Bunlardan iki örnek anlatmak istiyorum. 24 Haziran 2018’de yapılacak Cumhurbaşkanı seçimi öncesinde CHP tarihinde görülmemiş ilginç bir adım atıldı. Büyük bir fedakarlık yapılarak İYİ Parti’ye 15 milletvekili hediye edildi. Böylece 25.10.2017’de kurulan ve 5 milletvekili olan İYİ Parti, TBMM’de grup kurabilecek sayıya ulaştı. Artık 24 Haziran 2018’de yapılan cumhurbaşkanlığı ve milletvekili genel seçimlerine katılımına yönelik zemin hazırdı.
Nitekim Meral Akşener Cumhurbaşkanı adayı oldu %7,29 oy aldı ve İYİ Parti de 9,96 oy alarak 43 milletvekili çıkardı. Şimdi eğer sol frekanslı CHP, sağ frekanslı İYİ Partiye yönelik fedakarlık yapmasaydı, sizce Meral hanımın ve partisinin bu denli yüksek oy alma potansiyeli olur muydu? Bence kesinlikle hayır. CHP’nin bu hamlesiyle birincisi; MHP’yi zayıflatarak İYİ Partinin güçlenmesini sağlayarak gücü böldüler. İkincisi ise halkın görüş olarak yakın gördüğü partinin mecliste güçlü olduğunu görmesinin sandığa olumlu yansıması algoritmasını hesapladılar ve başarılı oldular.
Fedakârlık, kavramı Arapçadan Türkçeye geçmiş, kullanageldiğimiz batıya ait değil Müslümanlara ait bir kavramdır. Müslümanlara ait bu kavramı Müslümanlara her türlü zorluğu çıkaran CHP zihniyetinin böyle karşılıksız kullanma cesaretini gösterebilmesi şaşırtıyor insanı. Çünkü CHP, fedakarlığı!, tanımından ziyade uygulamalı ortaya koydu. Peki, CHP yönetimi bu fedakârlıkta samimi mi; kesinlikle hayır. Ya da CHP’liler öz yaşamlarında gerçekten de fedakârlar mı; kesinlikle hayır!

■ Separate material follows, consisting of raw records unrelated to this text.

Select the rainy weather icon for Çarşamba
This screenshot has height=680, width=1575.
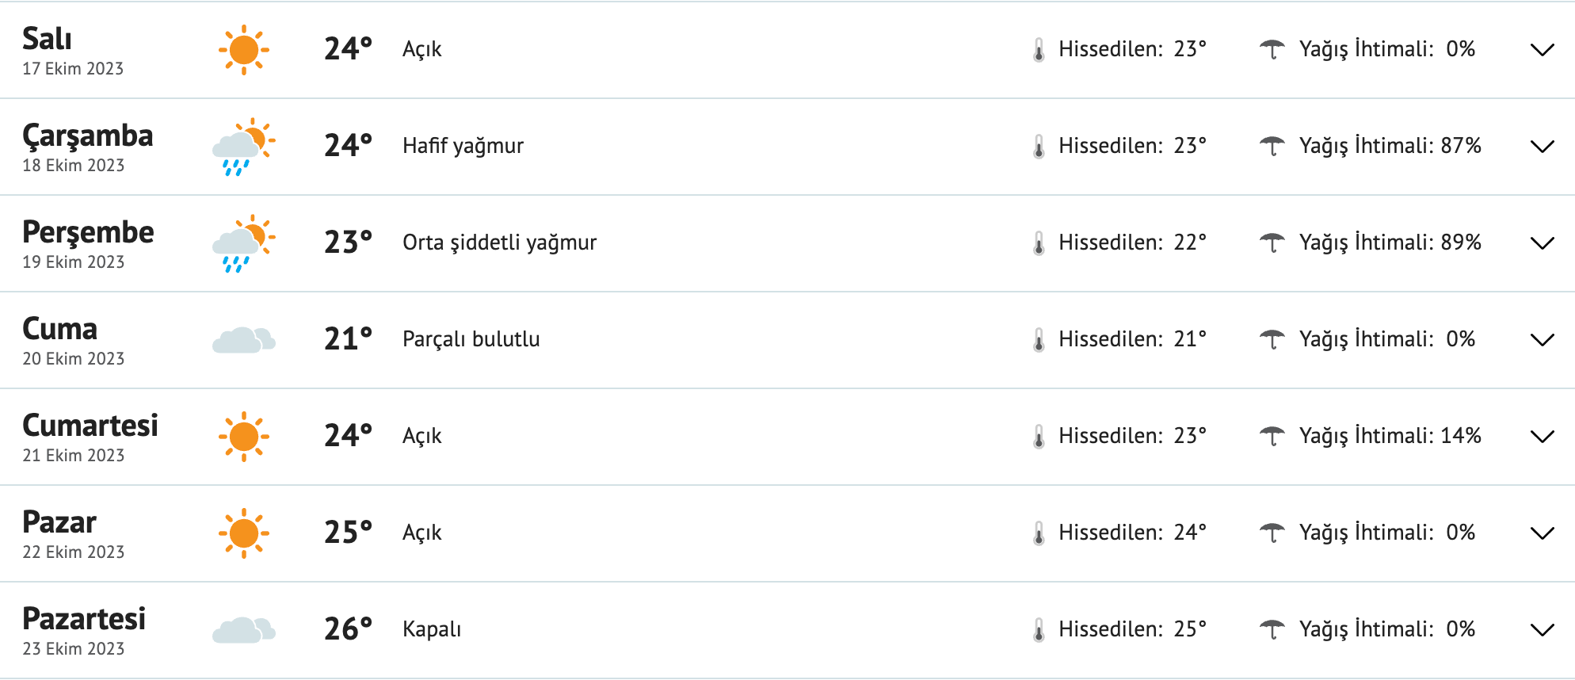242,147
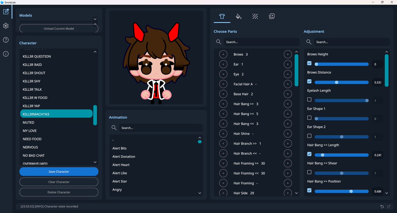Open the Info icon in the sidebar
Viewport: 397px width, 213px height.
[x=5, y=53]
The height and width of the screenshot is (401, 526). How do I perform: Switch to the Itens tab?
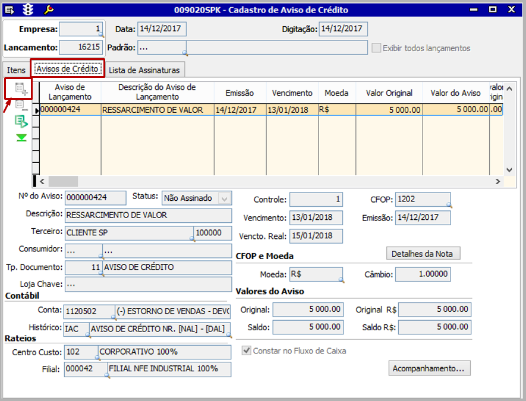click(x=16, y=70)
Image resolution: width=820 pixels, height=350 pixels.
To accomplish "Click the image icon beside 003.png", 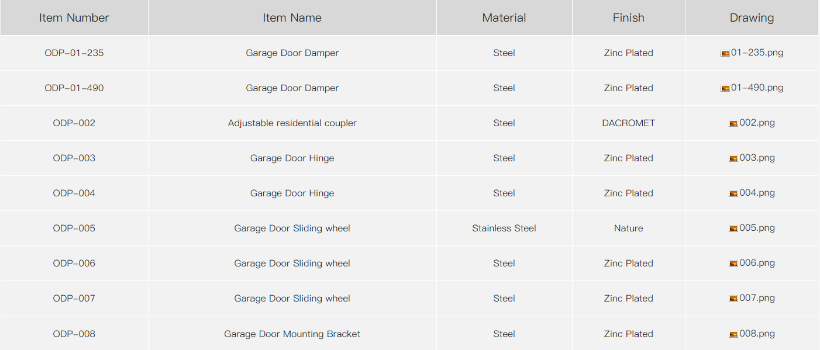I will [733, 158].
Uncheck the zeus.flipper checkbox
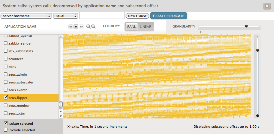The height and width of the screenshot is (134, 274). tap(6, 98)
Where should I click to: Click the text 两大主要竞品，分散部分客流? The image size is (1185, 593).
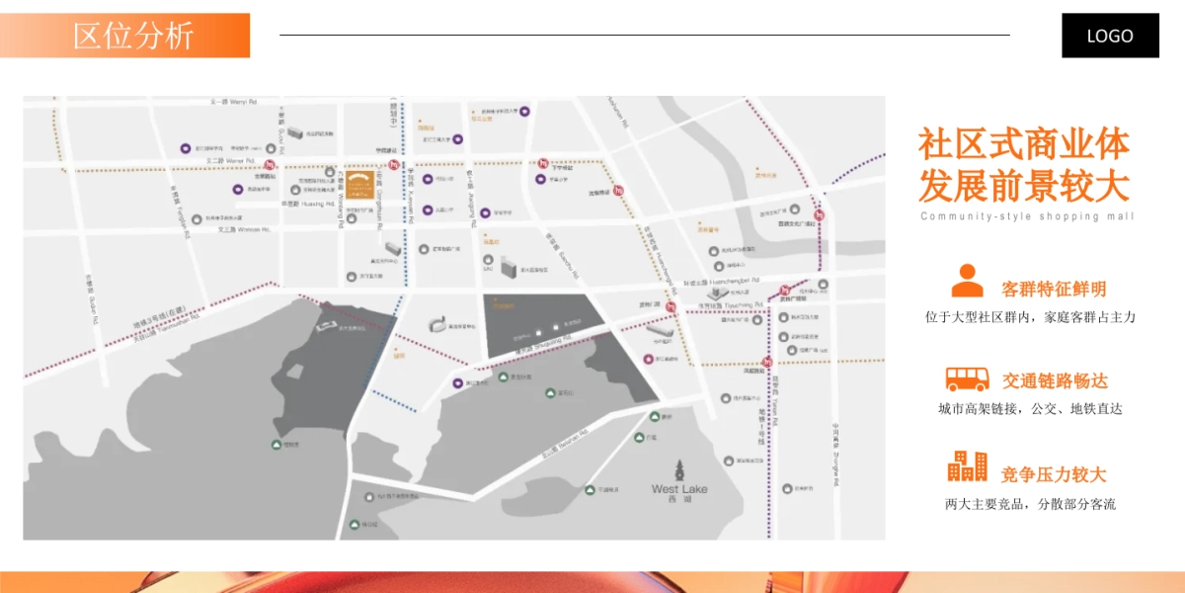(1030, 504)
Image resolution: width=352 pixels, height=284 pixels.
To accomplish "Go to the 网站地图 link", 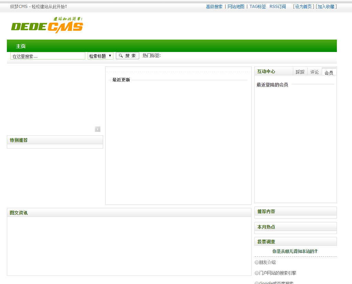I will (x=236, y=7).
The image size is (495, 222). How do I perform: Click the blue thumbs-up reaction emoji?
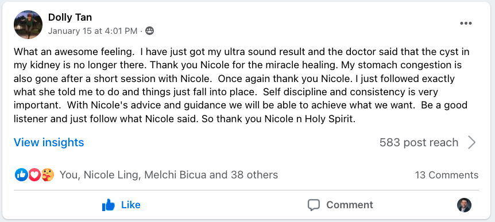coord(21,175)
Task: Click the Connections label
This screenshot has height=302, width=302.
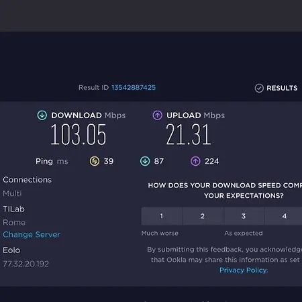Action: 27,180
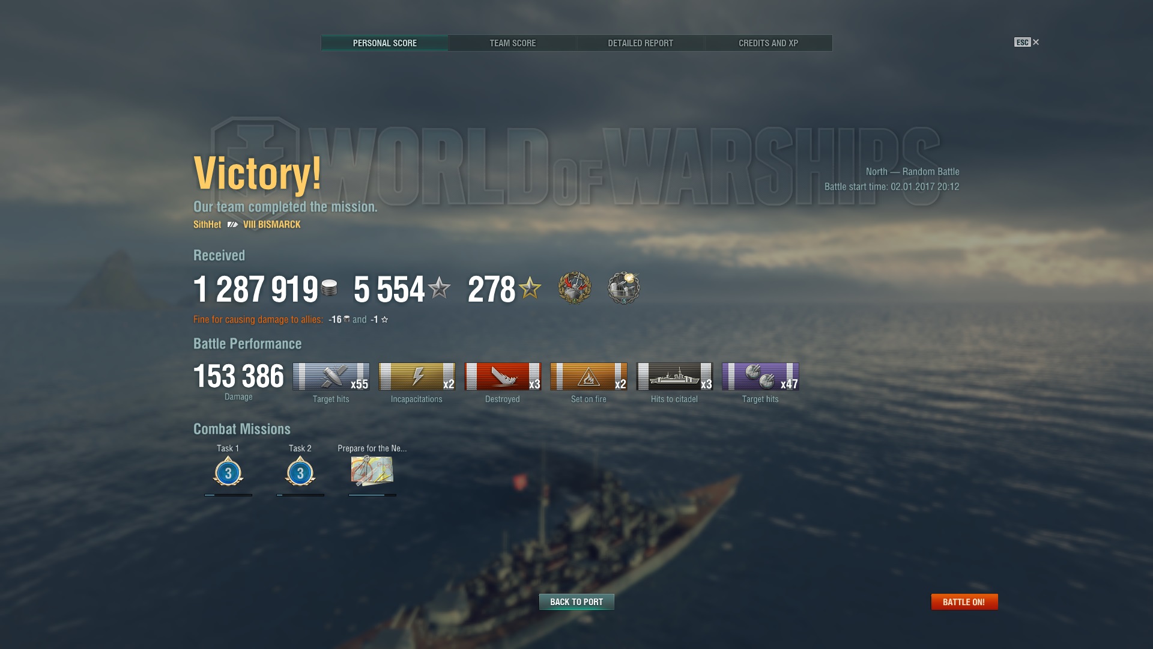The image size is (1153, 649).
Task: Close the results screen via ESC X
Action: point(1027,42)
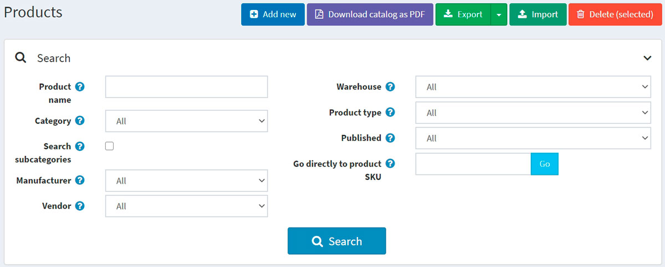The height and width of the screenshot is (267, 665).
Task: Collapse the Search panel with chevron
Action: [647, 58]
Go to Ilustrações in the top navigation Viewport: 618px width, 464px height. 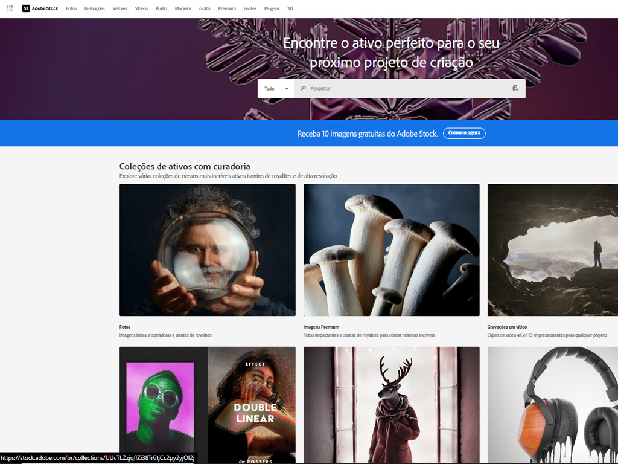click(x=94, y=8)
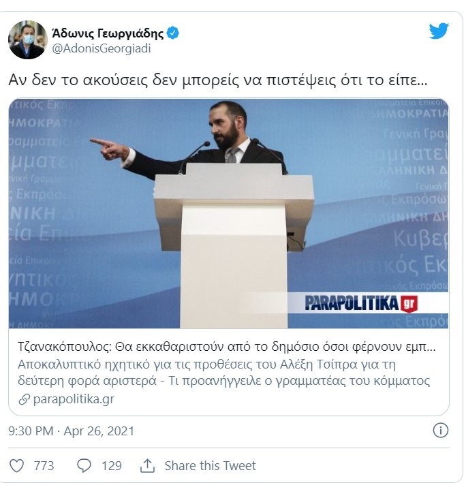
Task: Click the Twitter bird logo
Action: pyautogui.click(x=439, y=31)
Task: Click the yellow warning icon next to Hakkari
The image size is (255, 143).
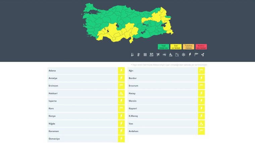Action: [121, 94]
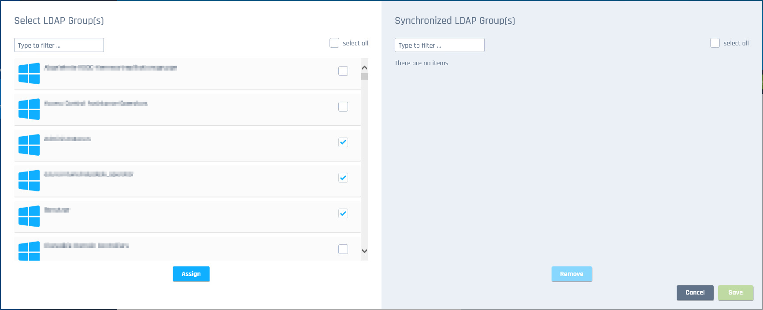This screenshot has width=763, height=310.
Task: Cancel the LDAP group dialog
Action: point(695,292)
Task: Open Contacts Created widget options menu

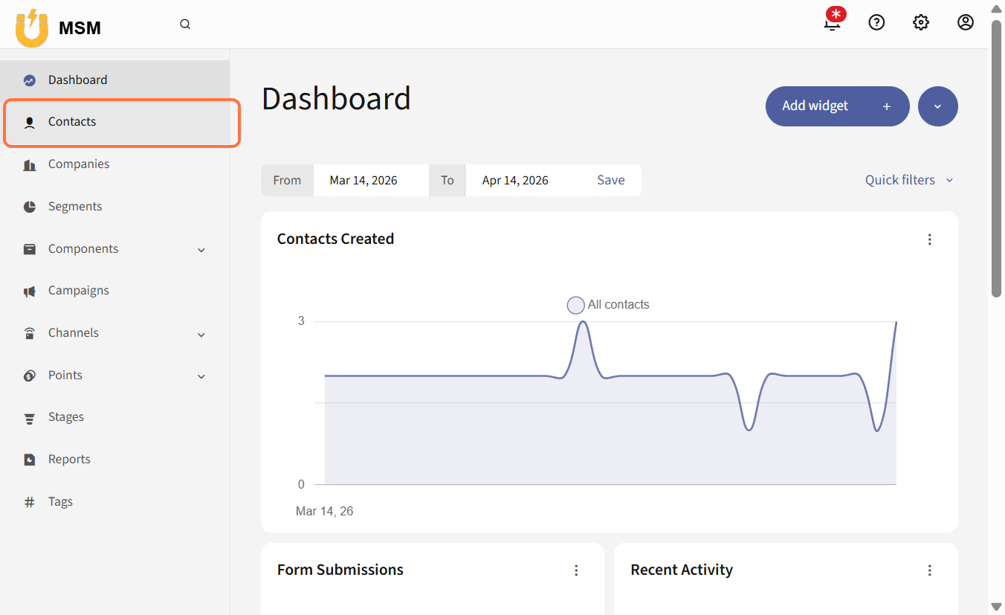Action: coord(929,239)
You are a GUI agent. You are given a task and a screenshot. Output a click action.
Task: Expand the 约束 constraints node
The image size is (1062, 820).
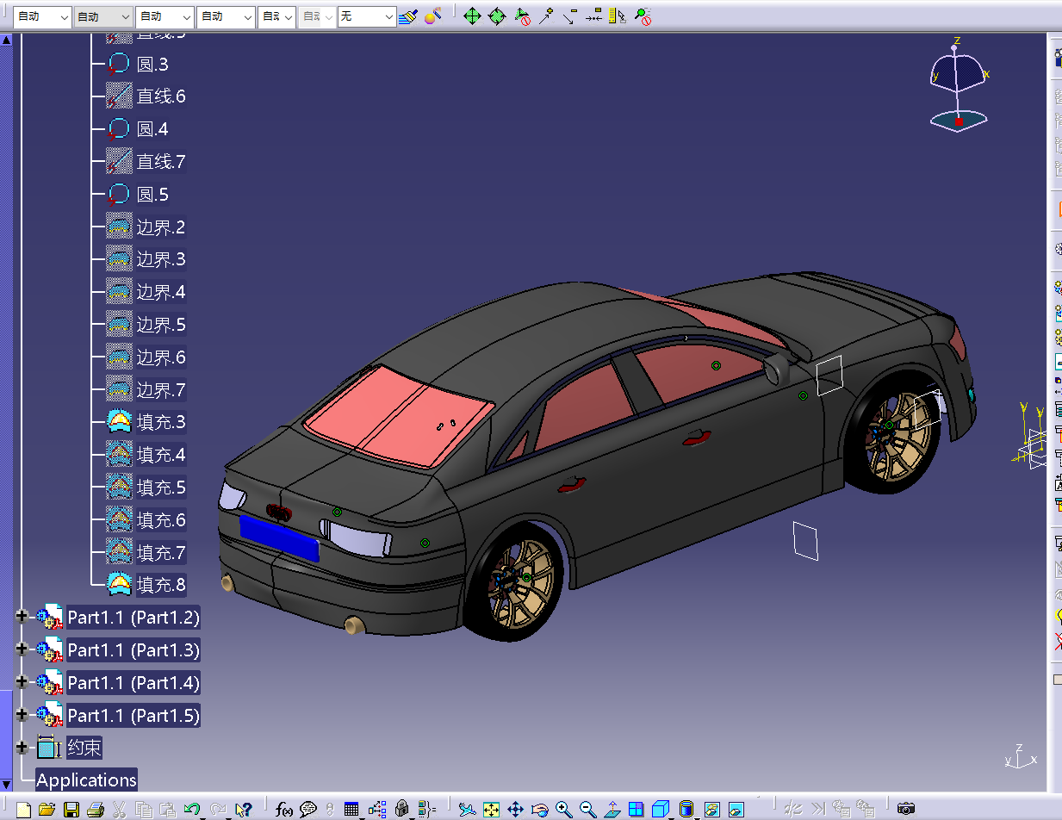[x=22, y=748]
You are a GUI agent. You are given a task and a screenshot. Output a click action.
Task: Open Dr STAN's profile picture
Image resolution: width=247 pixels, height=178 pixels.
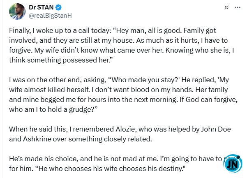[x=17, y=12]
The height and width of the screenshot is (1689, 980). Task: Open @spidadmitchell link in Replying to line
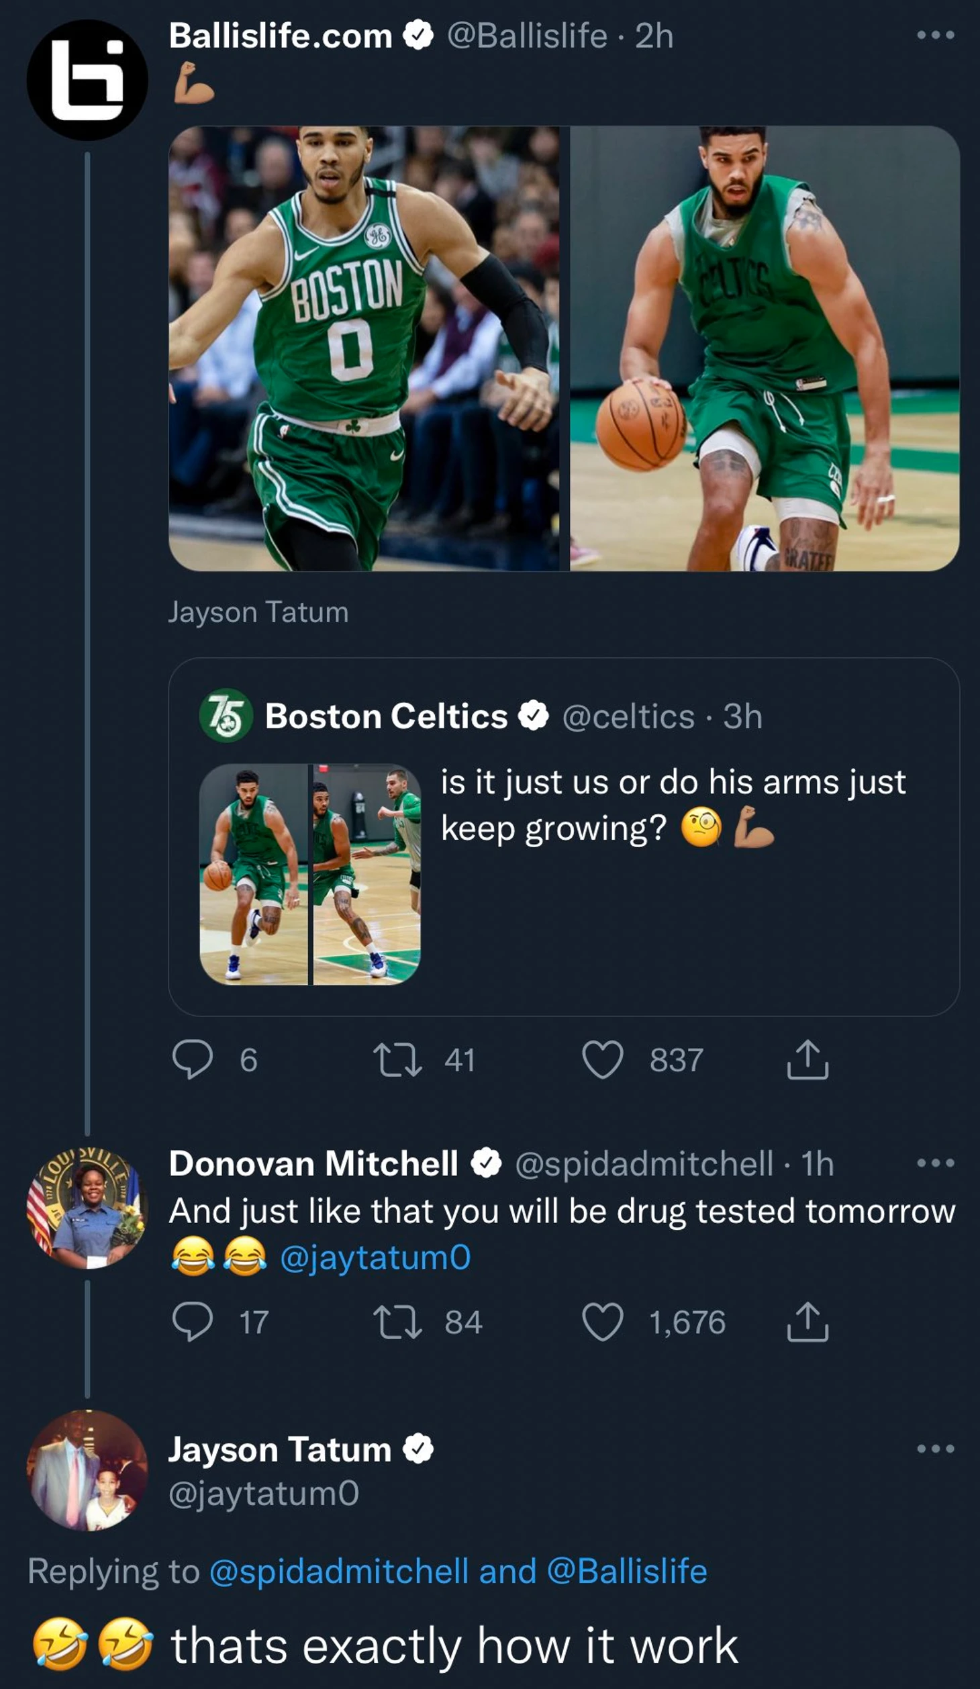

Yıl 2023… Yine bir seçim arifesindeyiz. 2018 seçimlerine benzer bir CHP klasiği, Alicengiz oyunu devrede. Ancak bu kez daha iddialı bastırıyorlar. 14 Mayıs genel seçimlerine az bir zaman kala CHP’nin 2018’de İYİ Partiye yaptığı fedakârlığı! bu kez, oyları şuan için ortalama yüzde 0,2 ile 1 civarında olan dört partiye daha göstermek ve meclise sokma çabası güdüyor. Bu kez daha büyük bir fedakarlık örneği ortaya koyarak bu partilerin başkanlarına Cumhurbaşkanı yardımcılığı, bakanlık ve mecliste grup kurabilecekleri sayıda milletvekilliği koltuğu vaat ediyor. CHP kurmayları, normalde yüzde 1’lik partilerin sayısal artılarının yüzdeliğe yansımasının çok bir şey ifade etmediğini bilmiyor mu? Biliyor elbette. Ancak o “bir”lerin yan yana gelerek oluşturduğu birlikteliğin güç gösterimine dönüşebileceğini, algısal anlamda toplumun düşüncelerini değiştirmeye yönelik önemli bir etken olduğunun farkındalar.
Peki CHP’nin gerçek amacı gerçekten İYİ Parti ya da Saadet, Gelecek, Deva ve DP partilerine yardım etmek midir? Kesinlikle hayır. CHP’nin tarihinde, kendinden başka hiçbir partiyi gözettiği görülmemiştir. 2000 sonrası doğan gençler bilmiyor olabilirler ama yaşı 40’ın üzerinde olanlar; ‘Eski Türkiye’yi, koalisyonlar hükümetlerini, askerin hükümete ayar verme cüretini, 28 Şubat postmodern darbelerini, yolsuzlukları, ekonomik krizleri, çok iyi bilir.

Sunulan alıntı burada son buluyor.